Supplied material:
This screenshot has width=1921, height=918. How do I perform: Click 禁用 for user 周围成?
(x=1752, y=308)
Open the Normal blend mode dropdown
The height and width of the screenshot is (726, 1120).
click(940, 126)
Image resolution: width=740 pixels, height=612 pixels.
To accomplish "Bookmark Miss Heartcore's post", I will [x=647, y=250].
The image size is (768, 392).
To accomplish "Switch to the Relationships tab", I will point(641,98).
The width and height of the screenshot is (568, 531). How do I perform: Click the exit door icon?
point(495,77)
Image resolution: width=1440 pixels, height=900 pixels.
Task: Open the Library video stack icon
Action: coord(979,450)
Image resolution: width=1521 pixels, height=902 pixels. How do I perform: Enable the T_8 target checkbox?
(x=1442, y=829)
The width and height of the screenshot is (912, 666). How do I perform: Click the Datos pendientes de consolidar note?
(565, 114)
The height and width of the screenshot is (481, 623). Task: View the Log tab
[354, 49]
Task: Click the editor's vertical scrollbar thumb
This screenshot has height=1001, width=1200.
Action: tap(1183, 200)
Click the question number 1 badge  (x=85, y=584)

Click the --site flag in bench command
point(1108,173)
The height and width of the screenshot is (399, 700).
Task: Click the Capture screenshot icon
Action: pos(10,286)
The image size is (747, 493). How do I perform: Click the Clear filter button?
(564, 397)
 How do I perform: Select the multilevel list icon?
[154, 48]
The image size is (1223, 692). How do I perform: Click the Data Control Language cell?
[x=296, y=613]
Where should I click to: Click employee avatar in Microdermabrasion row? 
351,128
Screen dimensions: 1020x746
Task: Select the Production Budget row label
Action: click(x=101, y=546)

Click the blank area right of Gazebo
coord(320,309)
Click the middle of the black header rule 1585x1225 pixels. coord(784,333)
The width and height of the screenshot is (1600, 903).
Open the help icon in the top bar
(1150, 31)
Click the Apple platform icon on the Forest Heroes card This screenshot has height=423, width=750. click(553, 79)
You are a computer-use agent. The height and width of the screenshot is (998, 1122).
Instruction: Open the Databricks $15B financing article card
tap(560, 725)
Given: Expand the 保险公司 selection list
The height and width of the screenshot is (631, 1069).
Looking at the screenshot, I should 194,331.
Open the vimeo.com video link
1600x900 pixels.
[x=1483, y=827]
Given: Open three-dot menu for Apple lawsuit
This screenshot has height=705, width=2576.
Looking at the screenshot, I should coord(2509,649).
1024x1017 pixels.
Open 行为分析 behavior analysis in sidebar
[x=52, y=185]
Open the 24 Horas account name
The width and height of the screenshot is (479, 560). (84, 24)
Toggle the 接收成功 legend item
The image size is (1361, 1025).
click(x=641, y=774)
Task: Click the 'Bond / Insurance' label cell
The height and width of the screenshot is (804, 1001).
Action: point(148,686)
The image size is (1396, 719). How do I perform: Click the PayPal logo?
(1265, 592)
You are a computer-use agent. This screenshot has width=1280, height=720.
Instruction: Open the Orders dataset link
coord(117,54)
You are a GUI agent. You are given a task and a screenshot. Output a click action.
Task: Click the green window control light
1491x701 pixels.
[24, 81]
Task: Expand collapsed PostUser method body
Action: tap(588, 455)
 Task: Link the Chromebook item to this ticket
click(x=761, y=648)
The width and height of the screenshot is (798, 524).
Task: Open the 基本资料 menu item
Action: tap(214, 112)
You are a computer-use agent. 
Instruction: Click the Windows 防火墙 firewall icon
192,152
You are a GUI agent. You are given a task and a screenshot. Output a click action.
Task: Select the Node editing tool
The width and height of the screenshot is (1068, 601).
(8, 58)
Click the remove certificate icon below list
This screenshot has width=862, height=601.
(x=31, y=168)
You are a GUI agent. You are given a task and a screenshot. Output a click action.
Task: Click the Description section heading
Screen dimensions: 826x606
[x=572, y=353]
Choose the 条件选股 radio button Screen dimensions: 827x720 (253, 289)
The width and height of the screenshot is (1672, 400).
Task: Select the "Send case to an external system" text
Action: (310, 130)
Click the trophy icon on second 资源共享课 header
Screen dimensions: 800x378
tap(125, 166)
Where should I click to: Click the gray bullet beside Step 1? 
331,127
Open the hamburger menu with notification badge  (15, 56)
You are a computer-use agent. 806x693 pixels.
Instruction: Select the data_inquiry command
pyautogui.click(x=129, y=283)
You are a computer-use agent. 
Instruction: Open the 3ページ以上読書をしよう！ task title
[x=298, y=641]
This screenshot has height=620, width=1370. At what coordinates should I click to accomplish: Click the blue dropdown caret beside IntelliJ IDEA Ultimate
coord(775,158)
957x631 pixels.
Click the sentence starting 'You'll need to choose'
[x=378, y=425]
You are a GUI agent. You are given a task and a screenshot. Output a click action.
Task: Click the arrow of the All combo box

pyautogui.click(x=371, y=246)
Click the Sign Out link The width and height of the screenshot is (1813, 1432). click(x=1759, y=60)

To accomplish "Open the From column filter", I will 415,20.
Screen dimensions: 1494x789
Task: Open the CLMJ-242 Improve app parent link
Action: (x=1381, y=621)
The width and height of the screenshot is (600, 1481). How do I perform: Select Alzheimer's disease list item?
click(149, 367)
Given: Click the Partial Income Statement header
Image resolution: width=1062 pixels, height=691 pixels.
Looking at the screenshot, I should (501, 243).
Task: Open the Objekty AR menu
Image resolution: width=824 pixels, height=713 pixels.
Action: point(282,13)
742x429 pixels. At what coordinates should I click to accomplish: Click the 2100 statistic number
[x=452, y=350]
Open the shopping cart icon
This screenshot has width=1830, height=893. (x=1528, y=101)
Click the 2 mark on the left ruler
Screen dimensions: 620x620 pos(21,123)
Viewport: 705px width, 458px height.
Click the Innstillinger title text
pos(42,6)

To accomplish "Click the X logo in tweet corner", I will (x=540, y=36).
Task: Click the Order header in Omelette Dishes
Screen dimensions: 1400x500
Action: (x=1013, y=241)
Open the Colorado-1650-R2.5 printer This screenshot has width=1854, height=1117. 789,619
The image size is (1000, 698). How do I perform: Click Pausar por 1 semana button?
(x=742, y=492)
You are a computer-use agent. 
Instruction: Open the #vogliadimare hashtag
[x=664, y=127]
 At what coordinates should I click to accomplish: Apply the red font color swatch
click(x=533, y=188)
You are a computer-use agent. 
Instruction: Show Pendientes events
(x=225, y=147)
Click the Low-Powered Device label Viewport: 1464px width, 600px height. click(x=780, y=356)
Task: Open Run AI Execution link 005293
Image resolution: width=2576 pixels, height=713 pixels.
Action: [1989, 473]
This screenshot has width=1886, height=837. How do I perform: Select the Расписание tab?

Aim of the exercise: Retype the listing exactly.

Answer space:
This screenshot has width=1921, height=918. How do I perform: Click 禁用 for user 周围成?
(x=1752, y=308)
Open the Normal blend mode dropdown
The height and width of the screenshot is (726, 1120).
click(940, 126)
Image resolution: width=740 pixels, height=612 pixels.
To accomplish "Bookmark Miss Heartcore's post", I will [x=647, y=250].
The image size is (768, 392).
To accomplish "Switch to the Relationships tab", I will point(641,98).
The width and height of the screenshot is (568, 531). How do I perform: Click the exit door icon?
point(495,77)
Image resolution: width=1440 pixels, height=900 pixels.
Task: Open the Library video stack icon
Action: coord(979,450)
Image resolution: width=1521 pixels, height=902 pixels. How do I perform: Enable the T_8 target checkbox?
(x=1442, y=829)
The width and height of the screenshot is (912, 666). How do I perform: Click the Datos pendientes de consolidar note?
(565, 114)
The height and width of the screenshot is (481, 623). Task: View the Log tab
[354, 49]
Task: Click the editor's vertical scrollbar thumb
This screenshot has height=1001, width=1200.
Action: tap(1183, 200)
Click the question number 1 badge  (x=85, y=584)

Click the --site flag in bench command
point(1108,173)
The height and width of the screenshot is (399, 700).
Task: Click the Capture screenshot icon
Action: pos(10,286)
The image size is (747, 493). How do I perform: Click the Clear filter button?
(564, 397)
 How do I perform: Select the multilevel list icon?
[154, 48]
The image size is (1223, 692). How do I perform: Click the Data Control Language cell?
[x=296, y=613]
Where should I click to: Click employee avatar in Microdermabrasion row? 
351,128
Screen dimensions: 1020x746
Task: Select the Production Budget row label
Action: click(x=101, y=546)

Click the blank area right of Gazebo
coord(320,309)
Click the middle of the black header rule 1585x1225 pixels. coord(784,333)
The width and height of the screenshot is (1600, 903).
Open the help icon in the top bar
(1150, 31)
Click the Apple platform icon on the Forest Heroes card This screenshot has height=423, width=750. click(553, 79)
You are a computer-use agent. The height and width of the screenshot is (998, 1122).
Instruction: Open the Databricks $15B financing article card
tap(560, 725)
Given: Expand the 保险公司 selection list
The height and width of the screenshot is (631, 1069).
Looking at the screenshot, I should 194,331.
Open the vimeo.com video link
1600x900 pixels.
[x=1483, y=827]
Given: Open three-dot menu for Apple lawsuit
This screenshot has height=705, width=2576.
Looking at the screenshot, I should coord(2509,649).
1024x1017 pixels.
Open 行为分析 behavior analysis in sidebar
[x=52, y=185]
Open the 24 Horas account name
The width and height of the screenshot is (479, 560). (84, 24)
Toggle the 接收成功 legend item
The image size is (1361, 1025).
click(x=641, y=774)
Task: Click the 'Bond / Insurance' label cell
The height and width of the screenshot is (804, 1001).
Action: point(148,686)
The image size is (1396, 719). How do I perform: Click the PayPal logo?
(1265, 592)
You are a computer-use agent. This screenshot has width=1280, height=720.
Instruction: Open the Orders dataset link
coord(117,54)
You are a GUI agent. You are given a task and a screenshot. Output a click action.
Task: Click the green window control light
1491x701 pixels.
[24, 81]
Task: Expand collapsed PostUser method body
Action: tap(588, 455)
 Task: Link the Chromebook item to this ticket
click(x=761, y=648)
The width and height of the screenshot is (798, 524).
Task: Open the 基本资料 menu item
Action: tap(214, 112)
You are a computer-use agent. 
Instruction: Click the Windows 防火墙 firewall icon
192,152
You are a GUI agent. You are given a task and a screenshot. Output a click action.
Task: Select the Node editing tool
The width and height of the screenshot is (1068, 601).
(8, 58)
Click the remove certificate icon below list
This screenshot has width=862, height=601.
(x=31, y=168)
You are a GUI agent. You are given a task and a screenshot. Output a click action.
Task: Click the Description section heading
Screen dimensions: 826x606
[x=572, y=353]
Choose the 条件选股 radio button Screen dimensions: 827x720 (253, 289)
The width and height of the screenshot is (1672, 400).
Task: Select the "Send case to an external system" text
Action: (310, 130)
Click the trophy icon on second 资源共享课 header
Screen dimensions: 800x378
tap(125, 166)
Where should I click to: Click the gray bullet beside Step 1? 
331,127
Open the hamburger menu with notification badge  (15, 56)
You are a computer-use agent. 806x693 pixels.
Instruction: Select the data_inquiry command
pyautogui.click(x=129, y=283)
You are a computer-use agent. 
Instruction: Open the 3ページ以上読書をしよう！ task title
[x=298, y=641]
This screenshot has height=620, width=1370. At what coordinates should I click to accomplish: Click the blue dropdown caret beside IntelliJ IDEA Ultimate
coord(775,158)
957x631 pixels.
Click the sentence starting 'You'll need to choose'
[x=378, y=425]
You are a GUI agent. You are given a task and a screenshot. Output a click action.
Task: Click the arrow of the All combo box

pyautogui.click(x=371, y=246)
Click the Sign Out link The width and height of the screenshot is (1813, 1432). click(x=1759, y=60)

To accomplish "Open the From column filter", I will 415,20.
Screen dimensions: 1494x789
Task: Open the CLMJ-242 Improve app parent link
Action: (x=1381, y=621)
The width and height of the screenshot is (600, 1481). How do I perform: Select Alzheimer's disease list item?
click(149, 367)
Given: Click the Partial Income Statement header
Image resolution: width=1062 pixels, height=691 pixels.
Looking at the screenshot, I should (501, 243).
Task: Open the Objekty AR menu
Image resolution: width=824 pixels, height=713 pixels.
Action: point(282,13)
742x429 pixels. At what coordinates should I click to accomplish: Click the 2100 statistic number
[x=452, y=350]
Open the shopping cart icon
This screenshot has width=1830, height=893. (x=1528, y=101)
Click the 2 mark on the left ruler
Screen dimensions: 620x620 pos(21,123)
Viewport: 705px width, 458px height.
Click the Innstillinger title text
pos(42,6)

To accomplish "Click the X logo in tweet corner", I will (x=540, y=36).
Task: Click the Order header in Omelette Dishes
Screen dimensions: 1400x500
Action: (x=1013, y=241)
Open the Colorado-1650-R2.5 printer This screenshot has width=1854, height=1117. 789,619
The image size is (1000, 698). How do I perform: Click Pausar por 1 semana button?
(x=742, y=492)
You are a computer-use agent. 
Instruction: Open the #vogliadimare hashtag
[x=664, y=127]
 At what coordinates should I click to accomplish: Apply the red font color swatch
click(x=533, y=188)
You are a computer-use agent. 
Instruction: Show Pendientes events
(x=225, y=147)
Click the Low-Powered Device label Viewport: 1464px width, 600px height. click(x=780, y=356)
Task: Open Run AI Execution link 005293
Image resolution: width=2576 pixels, height=713 pixels.
Action: [1989, 473]
This screenshot has width=1886, height=837. How do I perform: Select the Расписание tab?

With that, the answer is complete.